[Stored data entries]
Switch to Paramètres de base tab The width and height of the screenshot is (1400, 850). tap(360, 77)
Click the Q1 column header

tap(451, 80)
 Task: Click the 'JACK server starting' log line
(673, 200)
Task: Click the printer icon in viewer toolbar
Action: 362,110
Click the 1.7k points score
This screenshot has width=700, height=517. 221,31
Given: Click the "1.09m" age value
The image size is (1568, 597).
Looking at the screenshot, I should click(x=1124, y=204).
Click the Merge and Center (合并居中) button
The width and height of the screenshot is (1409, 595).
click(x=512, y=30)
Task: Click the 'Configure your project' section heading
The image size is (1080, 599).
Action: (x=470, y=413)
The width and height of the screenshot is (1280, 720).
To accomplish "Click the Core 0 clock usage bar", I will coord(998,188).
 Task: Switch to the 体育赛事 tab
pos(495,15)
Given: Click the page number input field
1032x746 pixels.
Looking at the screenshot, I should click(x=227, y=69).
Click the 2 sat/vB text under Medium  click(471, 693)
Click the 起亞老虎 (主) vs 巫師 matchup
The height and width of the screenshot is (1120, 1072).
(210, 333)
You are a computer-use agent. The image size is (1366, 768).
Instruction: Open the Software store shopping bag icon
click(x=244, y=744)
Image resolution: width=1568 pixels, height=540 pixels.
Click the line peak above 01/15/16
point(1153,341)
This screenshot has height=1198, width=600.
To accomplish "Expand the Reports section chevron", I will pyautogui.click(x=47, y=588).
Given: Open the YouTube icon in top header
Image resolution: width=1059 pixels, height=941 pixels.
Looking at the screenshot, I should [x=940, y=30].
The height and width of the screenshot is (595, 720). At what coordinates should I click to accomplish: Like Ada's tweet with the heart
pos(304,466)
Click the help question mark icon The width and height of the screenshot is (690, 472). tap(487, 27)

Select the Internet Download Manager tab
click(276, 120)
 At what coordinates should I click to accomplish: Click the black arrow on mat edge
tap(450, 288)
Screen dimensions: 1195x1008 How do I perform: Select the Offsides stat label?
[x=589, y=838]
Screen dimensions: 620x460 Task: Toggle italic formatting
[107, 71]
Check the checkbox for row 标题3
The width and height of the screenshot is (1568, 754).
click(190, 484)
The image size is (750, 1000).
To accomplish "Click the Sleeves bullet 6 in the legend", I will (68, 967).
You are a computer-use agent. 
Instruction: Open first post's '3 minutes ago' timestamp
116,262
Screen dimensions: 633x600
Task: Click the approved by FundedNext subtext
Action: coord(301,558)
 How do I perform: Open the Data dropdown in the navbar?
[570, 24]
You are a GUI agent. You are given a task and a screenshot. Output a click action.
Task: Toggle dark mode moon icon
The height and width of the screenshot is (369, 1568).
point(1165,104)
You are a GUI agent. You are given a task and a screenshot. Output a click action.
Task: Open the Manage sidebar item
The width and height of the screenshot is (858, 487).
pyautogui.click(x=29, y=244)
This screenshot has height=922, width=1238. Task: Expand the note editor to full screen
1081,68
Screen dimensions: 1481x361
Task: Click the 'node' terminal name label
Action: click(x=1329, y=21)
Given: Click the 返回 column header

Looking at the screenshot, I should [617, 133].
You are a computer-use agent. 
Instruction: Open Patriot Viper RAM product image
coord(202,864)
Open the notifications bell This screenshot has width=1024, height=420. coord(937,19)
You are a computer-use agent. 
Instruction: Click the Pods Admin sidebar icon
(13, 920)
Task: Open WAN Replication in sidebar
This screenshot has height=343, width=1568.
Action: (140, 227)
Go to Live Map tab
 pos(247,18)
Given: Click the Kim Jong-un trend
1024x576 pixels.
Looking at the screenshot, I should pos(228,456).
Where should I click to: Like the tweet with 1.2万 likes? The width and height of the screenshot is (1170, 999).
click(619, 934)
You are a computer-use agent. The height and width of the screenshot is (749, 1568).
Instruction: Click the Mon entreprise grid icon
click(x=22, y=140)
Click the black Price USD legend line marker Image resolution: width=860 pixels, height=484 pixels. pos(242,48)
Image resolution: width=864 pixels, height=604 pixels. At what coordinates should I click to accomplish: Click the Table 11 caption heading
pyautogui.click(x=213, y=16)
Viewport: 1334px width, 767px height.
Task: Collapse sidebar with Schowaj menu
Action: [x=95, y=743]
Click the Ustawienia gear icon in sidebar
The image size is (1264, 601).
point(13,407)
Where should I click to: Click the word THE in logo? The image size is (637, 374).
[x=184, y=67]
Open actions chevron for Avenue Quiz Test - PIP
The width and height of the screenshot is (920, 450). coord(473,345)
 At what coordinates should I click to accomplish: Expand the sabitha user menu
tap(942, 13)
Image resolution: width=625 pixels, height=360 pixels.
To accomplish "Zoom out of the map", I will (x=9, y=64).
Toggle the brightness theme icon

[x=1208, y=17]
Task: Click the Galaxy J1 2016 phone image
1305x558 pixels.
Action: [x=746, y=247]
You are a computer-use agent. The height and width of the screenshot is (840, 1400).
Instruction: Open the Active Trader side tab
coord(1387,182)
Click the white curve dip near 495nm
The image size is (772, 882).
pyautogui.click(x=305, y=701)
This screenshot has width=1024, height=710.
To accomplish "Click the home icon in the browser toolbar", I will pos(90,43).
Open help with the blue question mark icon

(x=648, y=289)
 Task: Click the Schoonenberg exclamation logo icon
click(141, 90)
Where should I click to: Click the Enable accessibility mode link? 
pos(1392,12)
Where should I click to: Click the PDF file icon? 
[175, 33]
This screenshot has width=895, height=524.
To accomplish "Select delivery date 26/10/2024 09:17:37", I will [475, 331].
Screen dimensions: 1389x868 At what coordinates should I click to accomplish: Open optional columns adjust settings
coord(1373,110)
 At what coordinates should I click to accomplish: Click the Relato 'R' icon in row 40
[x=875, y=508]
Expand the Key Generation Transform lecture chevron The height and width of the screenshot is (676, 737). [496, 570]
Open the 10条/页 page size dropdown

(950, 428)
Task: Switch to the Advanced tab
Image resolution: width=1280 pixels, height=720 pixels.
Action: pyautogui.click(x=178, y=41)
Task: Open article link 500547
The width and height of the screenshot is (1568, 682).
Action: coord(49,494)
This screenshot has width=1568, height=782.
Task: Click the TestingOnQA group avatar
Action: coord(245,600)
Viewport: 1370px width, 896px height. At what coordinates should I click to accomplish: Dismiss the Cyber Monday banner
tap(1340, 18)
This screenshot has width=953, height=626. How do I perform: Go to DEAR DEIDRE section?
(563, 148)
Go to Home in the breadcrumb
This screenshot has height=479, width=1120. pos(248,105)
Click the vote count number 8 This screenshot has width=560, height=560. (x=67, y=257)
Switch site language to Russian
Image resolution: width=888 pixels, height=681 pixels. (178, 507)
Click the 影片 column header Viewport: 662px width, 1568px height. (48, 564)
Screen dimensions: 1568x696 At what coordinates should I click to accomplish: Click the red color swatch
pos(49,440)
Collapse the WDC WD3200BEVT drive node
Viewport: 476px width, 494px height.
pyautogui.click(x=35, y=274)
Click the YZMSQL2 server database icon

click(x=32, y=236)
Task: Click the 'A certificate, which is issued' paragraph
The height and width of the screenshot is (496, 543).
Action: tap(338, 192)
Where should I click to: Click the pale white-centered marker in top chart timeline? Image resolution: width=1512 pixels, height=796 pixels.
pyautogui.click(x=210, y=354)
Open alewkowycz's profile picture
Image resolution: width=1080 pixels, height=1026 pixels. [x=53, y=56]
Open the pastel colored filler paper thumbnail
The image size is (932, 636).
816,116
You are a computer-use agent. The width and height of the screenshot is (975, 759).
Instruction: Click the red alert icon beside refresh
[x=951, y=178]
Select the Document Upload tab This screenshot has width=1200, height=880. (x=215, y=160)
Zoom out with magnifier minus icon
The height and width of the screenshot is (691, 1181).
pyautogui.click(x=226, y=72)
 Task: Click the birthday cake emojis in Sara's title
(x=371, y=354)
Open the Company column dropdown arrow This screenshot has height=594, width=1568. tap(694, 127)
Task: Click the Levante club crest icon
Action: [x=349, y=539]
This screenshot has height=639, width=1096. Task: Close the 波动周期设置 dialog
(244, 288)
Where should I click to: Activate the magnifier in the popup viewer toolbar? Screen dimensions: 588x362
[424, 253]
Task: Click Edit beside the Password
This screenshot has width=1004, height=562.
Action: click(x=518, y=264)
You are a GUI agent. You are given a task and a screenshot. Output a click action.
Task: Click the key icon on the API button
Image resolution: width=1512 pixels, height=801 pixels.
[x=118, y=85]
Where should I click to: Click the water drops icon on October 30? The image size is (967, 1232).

The task:
Lines from the one with "Open the Company" through the end of the data: set these down exactly, including both ends and nothing more.

Your solution:
Open the Company column dropdown arrow This screenshot has height=594, width=1568. tap(694, 127)
Task: Click the Levante club crest icon
Action: [x=349, y=539]
This screenshot has height=639, width=1096. Task: Close the 波动周期设置 dialog
(244, 288)
Where should I click to: Activate the magnifier in the popup viewer toolbar? Screen dimensions: 588x362
[424, 253]
Task: Click Edit beside the Password
This screenshot has width=1004, height=562.
Action: click(x=518, y=264)
You are a GUI agent. You are given a task and a screenshot. Output a click action.
Task: Click the key icon on the API button
Image resolution: width=1512 pixels, height=801 pixels.
[x=118, y=85]
Where should I click to: Click the water drops icon on October 30? The image size is (967, 1232).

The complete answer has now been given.